Señalé el esterilizador eléctrico.
—En Hollywood hay veintitantos médicos como usted: pinchadores. Hacen la ronda nocturna con maletines de piel repletos de jeringas cargadas. Evitan que los toxicómanos y los borrachos se vuelvan locos…, al menos durante un rato. De vez en cuando alguien se vuelve adicto y surge un problema. Quizá la mayoría de las personas a las que atiende acabarían en chirona o en el manicomio si no las cuidara. Sin duda perderían sus trabajos, si es que los tienen. Algunas ocupan cargos muy importantes. Pero es peligroso, porque cualquier resentido puede poner a los federales sobre su pista y en cuanto interroguen a sus pacientes encontrarán a alguien dispuesto a hablar. Intenta protegerse parcialmente, consiguiendo parte de la morfina por canales ilegales. Yo diría que Conried le proporcionaba una parte y que por esto tuvo que permitirle que se quedara con su esposa y con su dinero.
—No se anda con chiquitas, ¿verdad? —preguntó el doctor Austrian casi amablemente.
—¿Por qué iba a hacerlo? Ésta es una charla de hombre a hombre. No puedo demostrar nada. El escarpín que Matson robó es perfecto para un enredo, pero ante un tribunal no vale nada. Cualquier abogado defensor ridiculizaría a un mequetrefe como Greb, por mucho que lo trajeran para prestar testimonio. Sin embargo, a usted le costaría un pastón conservar su licencia de médico.
—Entonces lo mejor sería que ahora le diera una parte. ¿A eso apunta? —preguntó en voz baja.
—No. Guárdese el dinero para pagar un seguro de vida. Quiero dejar claro algo más. ¿Está dispuesto a reconocer, de hombre a hombre, que mató a su esposa?
—Sí —replicó sencilla y directamente, como si le hubiese pedido un cigarrillo.
—Me lo suponía, pero no es necesario. Usted vio a la persona que mató a su esposa porque ésta dilapidaba dinero que para otra mujer podía ser muy divertido gastar. También sabía que Matson estaba enterado y que Conried intentaba quitársela de encima. Por eso se la cargaron…, anoche, en Brayton Avenue. No es necesario que siga encubriéndola. Vi su foto en la repisa, la que dice Con todo mi amor, Leland, y la oculté. Ya no hace falta que la encubra porque Helen Matson ha muerto.

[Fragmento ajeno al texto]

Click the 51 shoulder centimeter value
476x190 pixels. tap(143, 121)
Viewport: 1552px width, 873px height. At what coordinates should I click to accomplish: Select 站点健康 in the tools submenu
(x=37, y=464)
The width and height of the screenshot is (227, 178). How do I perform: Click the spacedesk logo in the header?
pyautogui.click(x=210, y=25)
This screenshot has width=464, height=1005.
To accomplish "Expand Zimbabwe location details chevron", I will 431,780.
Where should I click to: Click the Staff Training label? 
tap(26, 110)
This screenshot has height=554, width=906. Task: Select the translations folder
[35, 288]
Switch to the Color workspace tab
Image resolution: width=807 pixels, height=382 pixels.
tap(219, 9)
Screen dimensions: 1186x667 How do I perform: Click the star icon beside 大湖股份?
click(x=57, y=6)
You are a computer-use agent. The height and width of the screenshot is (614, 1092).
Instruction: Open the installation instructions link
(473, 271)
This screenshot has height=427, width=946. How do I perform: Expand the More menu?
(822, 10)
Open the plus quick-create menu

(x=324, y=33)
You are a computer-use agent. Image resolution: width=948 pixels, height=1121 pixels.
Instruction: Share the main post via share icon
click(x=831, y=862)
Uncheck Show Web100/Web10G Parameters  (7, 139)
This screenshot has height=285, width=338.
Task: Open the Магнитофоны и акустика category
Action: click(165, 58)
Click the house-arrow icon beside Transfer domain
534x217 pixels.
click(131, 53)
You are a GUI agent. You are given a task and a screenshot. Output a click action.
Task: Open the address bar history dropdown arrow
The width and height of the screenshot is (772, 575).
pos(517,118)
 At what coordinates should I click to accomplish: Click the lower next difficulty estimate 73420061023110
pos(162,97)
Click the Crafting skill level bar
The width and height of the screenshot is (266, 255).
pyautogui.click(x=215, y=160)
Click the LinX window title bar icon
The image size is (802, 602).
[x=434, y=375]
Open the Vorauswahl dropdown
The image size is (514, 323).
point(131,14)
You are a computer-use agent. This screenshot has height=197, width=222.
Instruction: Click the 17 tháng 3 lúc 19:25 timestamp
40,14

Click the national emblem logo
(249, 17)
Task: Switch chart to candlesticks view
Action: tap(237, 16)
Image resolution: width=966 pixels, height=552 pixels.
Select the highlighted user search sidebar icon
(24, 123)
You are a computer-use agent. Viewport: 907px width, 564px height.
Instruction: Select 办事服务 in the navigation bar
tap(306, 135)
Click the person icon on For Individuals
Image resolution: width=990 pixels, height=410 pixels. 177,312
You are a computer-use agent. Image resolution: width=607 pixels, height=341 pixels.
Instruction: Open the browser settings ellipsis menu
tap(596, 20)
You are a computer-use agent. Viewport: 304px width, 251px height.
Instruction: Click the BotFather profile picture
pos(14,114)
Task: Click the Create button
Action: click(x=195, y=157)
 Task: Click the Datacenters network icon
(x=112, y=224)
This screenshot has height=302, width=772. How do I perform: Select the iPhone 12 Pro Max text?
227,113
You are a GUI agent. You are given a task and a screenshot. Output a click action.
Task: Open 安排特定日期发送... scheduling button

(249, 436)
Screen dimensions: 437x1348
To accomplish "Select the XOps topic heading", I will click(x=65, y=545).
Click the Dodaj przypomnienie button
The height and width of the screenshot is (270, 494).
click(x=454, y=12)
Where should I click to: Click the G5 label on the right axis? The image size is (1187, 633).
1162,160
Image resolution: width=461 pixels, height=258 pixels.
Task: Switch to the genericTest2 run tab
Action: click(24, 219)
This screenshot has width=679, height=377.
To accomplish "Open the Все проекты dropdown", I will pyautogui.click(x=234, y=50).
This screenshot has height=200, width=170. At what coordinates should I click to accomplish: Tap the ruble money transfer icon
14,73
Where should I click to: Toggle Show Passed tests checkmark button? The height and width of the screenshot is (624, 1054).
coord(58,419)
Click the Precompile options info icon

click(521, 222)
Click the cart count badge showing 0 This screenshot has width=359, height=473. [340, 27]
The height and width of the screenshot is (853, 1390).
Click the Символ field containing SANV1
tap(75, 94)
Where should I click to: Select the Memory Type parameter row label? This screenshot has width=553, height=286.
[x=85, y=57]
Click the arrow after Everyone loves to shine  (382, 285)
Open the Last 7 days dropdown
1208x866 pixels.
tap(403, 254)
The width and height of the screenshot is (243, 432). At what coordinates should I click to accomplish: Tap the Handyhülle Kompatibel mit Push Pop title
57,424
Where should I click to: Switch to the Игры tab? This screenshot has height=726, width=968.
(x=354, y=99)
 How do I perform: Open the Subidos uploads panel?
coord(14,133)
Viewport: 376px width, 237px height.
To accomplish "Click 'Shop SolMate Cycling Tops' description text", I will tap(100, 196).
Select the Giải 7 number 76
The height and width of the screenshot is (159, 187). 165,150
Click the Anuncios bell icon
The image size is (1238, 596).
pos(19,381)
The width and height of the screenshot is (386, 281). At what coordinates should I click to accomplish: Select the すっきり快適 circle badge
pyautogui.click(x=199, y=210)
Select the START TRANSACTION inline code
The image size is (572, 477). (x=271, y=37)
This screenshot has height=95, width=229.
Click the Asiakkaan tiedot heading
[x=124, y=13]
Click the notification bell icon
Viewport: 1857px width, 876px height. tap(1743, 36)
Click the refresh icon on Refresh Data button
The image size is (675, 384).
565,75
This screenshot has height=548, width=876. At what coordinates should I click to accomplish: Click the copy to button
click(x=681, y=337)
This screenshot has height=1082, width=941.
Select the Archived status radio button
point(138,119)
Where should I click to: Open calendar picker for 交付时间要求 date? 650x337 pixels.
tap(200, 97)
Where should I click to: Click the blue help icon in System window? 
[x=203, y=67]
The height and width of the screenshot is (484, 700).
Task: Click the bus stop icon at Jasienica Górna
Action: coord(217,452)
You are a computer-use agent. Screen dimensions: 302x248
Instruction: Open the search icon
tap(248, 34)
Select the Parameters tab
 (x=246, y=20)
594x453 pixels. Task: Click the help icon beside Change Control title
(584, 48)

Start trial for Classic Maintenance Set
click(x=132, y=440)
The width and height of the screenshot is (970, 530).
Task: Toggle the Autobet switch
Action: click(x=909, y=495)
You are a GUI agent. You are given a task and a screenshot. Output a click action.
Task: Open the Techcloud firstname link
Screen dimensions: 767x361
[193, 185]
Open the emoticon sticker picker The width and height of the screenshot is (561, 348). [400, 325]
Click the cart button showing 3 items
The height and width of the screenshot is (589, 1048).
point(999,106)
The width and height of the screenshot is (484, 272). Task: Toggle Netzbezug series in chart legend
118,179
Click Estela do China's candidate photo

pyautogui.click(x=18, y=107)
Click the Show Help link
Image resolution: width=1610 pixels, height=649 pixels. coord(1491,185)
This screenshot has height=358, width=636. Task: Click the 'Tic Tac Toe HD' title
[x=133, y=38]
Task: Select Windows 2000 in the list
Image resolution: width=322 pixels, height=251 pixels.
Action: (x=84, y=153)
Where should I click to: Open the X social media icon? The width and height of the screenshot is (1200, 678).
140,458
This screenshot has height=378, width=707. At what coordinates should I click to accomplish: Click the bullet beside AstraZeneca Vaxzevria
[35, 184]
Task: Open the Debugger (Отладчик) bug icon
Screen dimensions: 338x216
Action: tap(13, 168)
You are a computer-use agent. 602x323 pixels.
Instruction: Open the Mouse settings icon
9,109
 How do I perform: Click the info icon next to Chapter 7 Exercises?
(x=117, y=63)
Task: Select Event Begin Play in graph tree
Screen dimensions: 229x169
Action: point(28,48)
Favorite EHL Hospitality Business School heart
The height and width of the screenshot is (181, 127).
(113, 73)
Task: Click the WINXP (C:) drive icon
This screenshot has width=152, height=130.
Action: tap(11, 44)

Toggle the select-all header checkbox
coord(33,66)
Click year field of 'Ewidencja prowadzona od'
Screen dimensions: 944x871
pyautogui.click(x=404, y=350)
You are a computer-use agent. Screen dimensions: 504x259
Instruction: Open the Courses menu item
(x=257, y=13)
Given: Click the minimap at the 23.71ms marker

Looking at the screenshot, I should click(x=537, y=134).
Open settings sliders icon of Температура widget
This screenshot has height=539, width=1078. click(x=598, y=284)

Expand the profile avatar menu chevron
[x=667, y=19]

Me desplacé en la silla cuando la automática se disparó. Esta vez me había dicho que no intentaría disparar, pero sin duda una parte de mi ser no quedó convencida. La silla cayó, acabé a gatas en el suelo y en ese instante un arma mucho más sonora se disparó en la habitación a oscuras donde estaba la camilla.
De Spain franqueó la puerta con la humeante arma de reglamento en su manaza derecha.
—¡Chico, qué disparo! —exclamó y se detuvo sonriente.
Me levanté y miré al otro lado del escritorio. El doctor Austrian estaba inmóvil, se sujetaba la mano derecha con la izquierda y la movía suavemente. No tenía la automática en la mano. Paseé la mirada por el suelo y la descubrí junto al escritorio.
—Caramba, ni siquiera le he dado —añadió De Spain—. Sólo le pegué a la automática.
—Ha sido perfecto —dije—. ¿Y si me hubiese dado en la cabeza?
De Spain me miró serenamente y dejó de sonreír.
—Hay que admitir que le ha hecho pasar un mal rato. ¿De dónde sacó la idea de guardarse lo del escarpín verde?
—Me harté de ser su comparsa —repliqué—. Quería jugar un poco a mi manera.
—¿Cuánto hay de verdad en lo que dijo?
—Matson tenía el escarpín y algún significado debía de tener. He atado cabos y creo que todo es verdad.
El doctor Austrian se levantó lentamente del sillón y De Spain le apuntó. El hombre delgado y ojeroso meneó lentamente la cabeza, se acercó a la pared y se recostó.
—Yo la maté —dijo con voz mortecina sin dirigirse a nadie en concreto—. No fue Helen. Yo la maté. Llame a la policía.
A De Spain se le demudó la expresión, se agachó, recogió la automática con el mango de hueso y se la guardó en el bolsillo. Metió el arma de reglamento en la sobaquera, se sentó ante el escritorio y se acercó al teléfono.
—Ya verá cómo aparto de este asunto al jefe de Homicidios —afirmó impertérrito.